(Records from a data source)
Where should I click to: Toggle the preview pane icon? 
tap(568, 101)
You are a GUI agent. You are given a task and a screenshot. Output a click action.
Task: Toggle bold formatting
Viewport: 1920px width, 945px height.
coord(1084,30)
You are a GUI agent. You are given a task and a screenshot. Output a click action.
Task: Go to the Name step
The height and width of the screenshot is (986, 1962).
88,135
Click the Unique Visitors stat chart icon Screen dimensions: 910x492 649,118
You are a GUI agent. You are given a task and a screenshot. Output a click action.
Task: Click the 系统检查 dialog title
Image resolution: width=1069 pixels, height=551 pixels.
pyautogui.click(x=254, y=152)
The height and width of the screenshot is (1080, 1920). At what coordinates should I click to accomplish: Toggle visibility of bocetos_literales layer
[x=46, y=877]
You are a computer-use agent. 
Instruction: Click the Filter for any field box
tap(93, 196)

**Required work:**
Write out all the records again, substituting "screen agent" for each occurrence of "GUI agent" and leaving the rest untouched.

**Response:**
Where should I click to: Toggle the preview pane icon? 
tap(568, 101)
You are a screen agent. You are given a task and a screenshot. Output a click action.
Task: Toggle bold formatting
Viewport: 1920px width, 945px height.
coord(1084,30)
You are a screen agent. You are given a task and a screenshot. Output a click action.
Task: Go to the Name step
The height and width of the screenshot is (986, 1962).
88,135
Click the Unique Visitors stat chart icon Screen dimensions: 910x492 649,118
You are a screen agent. You are given a task and a screenshot. Output a click action.
Task: Click the 系统检查 dialog title
Image resolution: width=1069 pixels, height=551 pixels.
pyautogui.click(x=254, y=152)
The height and width of the screenshot is (1080, 1920). At what coordinates should I click to accomplish: Toggle visibility of bocetos_literales layer
[x=46, y=877]
You are a computer-use agent. 
Instruction: Click the Filter for any field box
tap(93, 196)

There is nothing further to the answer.